Взгляд юродивого слегка оживел, осмыслялся, и голос провещал, как из земляной норы:
– Свиньям своим скорми, бес. Лучше камение глотать за житни колобы, чем твою еству от твоего жабьего жестокого сердца.
– Они таковские. Их дело свинское. Они съедят. Что же ты на меня ополчился, сынок? – Голос отца Александра дрогнул.
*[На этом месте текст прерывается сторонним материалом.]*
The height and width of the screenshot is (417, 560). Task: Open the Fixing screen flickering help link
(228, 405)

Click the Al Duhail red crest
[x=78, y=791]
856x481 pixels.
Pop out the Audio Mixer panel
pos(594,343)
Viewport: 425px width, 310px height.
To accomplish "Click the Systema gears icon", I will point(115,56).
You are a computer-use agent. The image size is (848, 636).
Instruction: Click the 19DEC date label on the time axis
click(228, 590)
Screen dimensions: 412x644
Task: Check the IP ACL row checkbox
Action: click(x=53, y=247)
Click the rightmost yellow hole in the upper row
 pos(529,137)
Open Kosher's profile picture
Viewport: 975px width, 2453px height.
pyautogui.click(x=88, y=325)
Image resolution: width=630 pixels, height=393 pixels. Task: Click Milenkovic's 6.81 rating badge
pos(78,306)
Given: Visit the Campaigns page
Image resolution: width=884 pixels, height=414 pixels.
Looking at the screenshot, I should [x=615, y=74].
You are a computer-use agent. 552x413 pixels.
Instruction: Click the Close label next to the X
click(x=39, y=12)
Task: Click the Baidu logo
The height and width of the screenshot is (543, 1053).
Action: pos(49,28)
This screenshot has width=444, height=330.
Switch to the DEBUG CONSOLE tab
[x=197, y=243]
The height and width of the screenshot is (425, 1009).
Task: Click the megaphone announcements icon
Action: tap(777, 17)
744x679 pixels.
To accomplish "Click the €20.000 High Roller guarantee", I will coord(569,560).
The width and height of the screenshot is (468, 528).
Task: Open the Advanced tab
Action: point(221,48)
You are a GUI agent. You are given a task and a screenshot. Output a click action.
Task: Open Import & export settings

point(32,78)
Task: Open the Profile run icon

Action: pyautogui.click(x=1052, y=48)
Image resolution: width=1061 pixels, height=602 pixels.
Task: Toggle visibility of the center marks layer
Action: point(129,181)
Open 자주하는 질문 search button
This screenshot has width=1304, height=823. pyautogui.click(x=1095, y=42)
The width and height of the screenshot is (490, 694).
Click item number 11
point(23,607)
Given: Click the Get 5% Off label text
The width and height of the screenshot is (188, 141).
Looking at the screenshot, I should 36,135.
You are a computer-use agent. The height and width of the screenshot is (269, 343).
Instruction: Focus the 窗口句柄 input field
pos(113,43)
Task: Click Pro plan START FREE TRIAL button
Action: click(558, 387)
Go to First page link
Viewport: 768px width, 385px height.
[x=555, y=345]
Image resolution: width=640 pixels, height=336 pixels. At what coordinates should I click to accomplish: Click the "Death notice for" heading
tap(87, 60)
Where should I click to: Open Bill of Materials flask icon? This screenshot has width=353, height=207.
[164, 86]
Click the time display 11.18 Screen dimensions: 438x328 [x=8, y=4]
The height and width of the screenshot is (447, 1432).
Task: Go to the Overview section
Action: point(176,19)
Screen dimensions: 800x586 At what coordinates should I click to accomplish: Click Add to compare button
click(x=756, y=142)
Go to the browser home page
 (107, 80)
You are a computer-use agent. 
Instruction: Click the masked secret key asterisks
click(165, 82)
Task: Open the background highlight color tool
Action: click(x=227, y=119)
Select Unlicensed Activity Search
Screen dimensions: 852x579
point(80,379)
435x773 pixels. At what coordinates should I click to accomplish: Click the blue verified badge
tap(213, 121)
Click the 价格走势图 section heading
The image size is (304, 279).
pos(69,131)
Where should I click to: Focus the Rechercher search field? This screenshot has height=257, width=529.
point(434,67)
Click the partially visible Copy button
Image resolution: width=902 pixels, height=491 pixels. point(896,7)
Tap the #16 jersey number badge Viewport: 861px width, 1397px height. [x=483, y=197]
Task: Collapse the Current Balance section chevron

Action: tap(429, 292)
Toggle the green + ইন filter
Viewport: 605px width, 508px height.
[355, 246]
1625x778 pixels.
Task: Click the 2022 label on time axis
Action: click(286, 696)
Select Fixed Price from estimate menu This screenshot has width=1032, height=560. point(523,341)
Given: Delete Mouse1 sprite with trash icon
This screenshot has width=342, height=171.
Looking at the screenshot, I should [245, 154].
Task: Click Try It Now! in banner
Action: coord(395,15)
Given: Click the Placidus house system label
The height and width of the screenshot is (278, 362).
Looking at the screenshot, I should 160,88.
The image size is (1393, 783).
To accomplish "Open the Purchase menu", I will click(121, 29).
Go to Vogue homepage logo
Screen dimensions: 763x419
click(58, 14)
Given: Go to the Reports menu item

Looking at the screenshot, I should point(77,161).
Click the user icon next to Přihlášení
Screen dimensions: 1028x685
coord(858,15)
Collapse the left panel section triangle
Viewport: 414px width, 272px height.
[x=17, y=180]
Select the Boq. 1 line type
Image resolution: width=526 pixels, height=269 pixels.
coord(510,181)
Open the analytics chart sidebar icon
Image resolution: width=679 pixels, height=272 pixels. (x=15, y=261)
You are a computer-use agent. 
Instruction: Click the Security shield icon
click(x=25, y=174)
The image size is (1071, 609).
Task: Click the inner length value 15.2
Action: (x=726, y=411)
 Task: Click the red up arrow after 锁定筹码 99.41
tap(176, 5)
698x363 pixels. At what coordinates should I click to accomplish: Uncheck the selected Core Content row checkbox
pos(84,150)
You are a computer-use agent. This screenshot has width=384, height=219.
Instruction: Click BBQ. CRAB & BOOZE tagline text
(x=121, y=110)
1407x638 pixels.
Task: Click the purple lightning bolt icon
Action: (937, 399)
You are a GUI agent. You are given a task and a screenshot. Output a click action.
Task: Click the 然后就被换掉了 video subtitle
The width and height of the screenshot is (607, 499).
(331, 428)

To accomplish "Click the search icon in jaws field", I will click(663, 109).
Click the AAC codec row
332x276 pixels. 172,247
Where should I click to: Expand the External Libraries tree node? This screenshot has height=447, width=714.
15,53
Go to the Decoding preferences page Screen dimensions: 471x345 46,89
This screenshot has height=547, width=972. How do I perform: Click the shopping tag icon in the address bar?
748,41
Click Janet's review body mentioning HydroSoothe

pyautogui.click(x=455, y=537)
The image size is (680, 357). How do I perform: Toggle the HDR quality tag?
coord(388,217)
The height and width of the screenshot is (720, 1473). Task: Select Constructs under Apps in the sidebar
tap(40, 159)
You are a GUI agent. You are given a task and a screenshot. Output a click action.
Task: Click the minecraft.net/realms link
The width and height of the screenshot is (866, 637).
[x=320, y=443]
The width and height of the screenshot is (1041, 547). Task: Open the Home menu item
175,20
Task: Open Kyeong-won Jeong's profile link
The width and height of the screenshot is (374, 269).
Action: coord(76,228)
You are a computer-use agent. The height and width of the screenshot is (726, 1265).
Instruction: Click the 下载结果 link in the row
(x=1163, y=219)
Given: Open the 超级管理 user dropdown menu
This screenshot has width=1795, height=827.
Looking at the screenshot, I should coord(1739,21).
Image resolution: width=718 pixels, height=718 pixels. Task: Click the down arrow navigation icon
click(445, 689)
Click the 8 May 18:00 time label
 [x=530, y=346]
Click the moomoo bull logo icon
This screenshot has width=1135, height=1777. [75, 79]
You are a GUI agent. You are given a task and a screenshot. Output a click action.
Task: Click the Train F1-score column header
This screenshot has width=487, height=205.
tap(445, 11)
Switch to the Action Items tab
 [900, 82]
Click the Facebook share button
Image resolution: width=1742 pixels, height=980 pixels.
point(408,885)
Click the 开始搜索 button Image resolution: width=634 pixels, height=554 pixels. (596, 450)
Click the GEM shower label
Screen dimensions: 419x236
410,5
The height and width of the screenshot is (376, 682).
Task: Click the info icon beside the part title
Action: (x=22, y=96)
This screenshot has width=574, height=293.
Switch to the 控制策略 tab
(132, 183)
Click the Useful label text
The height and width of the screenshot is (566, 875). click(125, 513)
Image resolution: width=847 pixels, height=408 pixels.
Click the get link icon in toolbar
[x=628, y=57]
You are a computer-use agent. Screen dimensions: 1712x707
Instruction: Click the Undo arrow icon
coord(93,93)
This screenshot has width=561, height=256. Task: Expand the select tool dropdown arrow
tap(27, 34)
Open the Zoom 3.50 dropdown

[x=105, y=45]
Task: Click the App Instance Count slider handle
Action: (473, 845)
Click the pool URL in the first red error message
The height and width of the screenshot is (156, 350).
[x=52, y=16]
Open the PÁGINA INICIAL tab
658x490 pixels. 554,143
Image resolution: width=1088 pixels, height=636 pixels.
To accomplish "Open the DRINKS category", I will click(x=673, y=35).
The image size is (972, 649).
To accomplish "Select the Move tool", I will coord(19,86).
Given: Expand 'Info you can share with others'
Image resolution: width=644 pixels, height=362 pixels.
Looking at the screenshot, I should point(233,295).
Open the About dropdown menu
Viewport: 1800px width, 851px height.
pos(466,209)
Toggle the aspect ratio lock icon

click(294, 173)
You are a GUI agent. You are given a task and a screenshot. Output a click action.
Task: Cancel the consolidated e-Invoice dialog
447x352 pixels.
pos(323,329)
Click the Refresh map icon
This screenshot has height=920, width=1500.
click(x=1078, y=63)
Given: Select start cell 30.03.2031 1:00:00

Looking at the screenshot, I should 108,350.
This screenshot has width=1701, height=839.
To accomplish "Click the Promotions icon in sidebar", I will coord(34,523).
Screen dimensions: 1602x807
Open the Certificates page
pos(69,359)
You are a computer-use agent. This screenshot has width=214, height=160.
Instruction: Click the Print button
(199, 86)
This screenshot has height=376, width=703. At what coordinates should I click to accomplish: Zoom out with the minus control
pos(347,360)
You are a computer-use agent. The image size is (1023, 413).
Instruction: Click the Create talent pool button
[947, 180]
Настоятель зябко запахнул кафтан с овчинной опушкою, задержал руку на вороте; на указательном пальце лежал черный жук из камня-аспида с рубиновым взглядом.
– Спусти! Чего приторочил меня, как собаку, к будке?
– Не я тебя приторочил, а твой язык. Кого судишь? – Настоятель приспустился пред юродом, вгляделся в мрелое лицо духовного сына, снедаемого чахоткой. Не жилец, голубой, как снятое молоко; еще и не старый, а в бороде морозные струи. На губах парша... Чего ереститься без нужды? Явился к отцу, незваный блудный сын, так поклонися, пади в ноги! А он вещает по весям, как пророк. – Ты пошто про меня дурную славу носишь? Я тебя пригрел, я тебя с младых лет пути наставил, а ты, как черный кобель, по площадям на меня лаешь. Дай слово, что не станешь дерзить?
– Славил и буду славить... Тебя бы на стогнах дубьем лупить, да не по разу. Тебя бы с цепью на шее, как медведя, водить на показ, – прохрипел Феодор. Осклизлое огорлие подсыхало и сейчас натирало кожу, выдавливало язык изо рта. Сглотнуть бы пену, да нет мочи. Слюна сочилась из углов губ, как у бесноватого. Феодор протиснул пальцы, хотел ослабить ошейник. Зазвенели, пролившись вдоль тела, цепи. – Спусти, мучитель. Я думал, ты Каиафа, а ты бес. Пакостник. Свою бесстыжую душу спровадил к чертям на гору, так и людей поманываешь за собою блудом. Эх ты-ы! Я тебя, бывало, батькой кликал. Родного отца на тебя променял. Я к тебе за тыщу поприщ сердцем рвался, как верные ученики за Спасителем. А ты вон что... Блудилище вырыл да девок невинных в помойку ту окунаешь, будто в купель.
– Молчи, неистовый!
– А ты мне горло заткни кляпом, – пуще поднял голос юродивый, загремел на всю пустынь. – Иль язык отрежь. Мне и сладко!
– Загунь, ехидна. Еще успеется. Кого учишь, пророк? Ум потерявши, чего о себе возомнил? Я тебе ум-то скоро вправлю. Самое место на цепи. Цепь да епитимья тебе во здоровье. Чтоб тыщу поклонов земных пред всякой трапезой! Слышь? Я велю будильщику за тобою считать...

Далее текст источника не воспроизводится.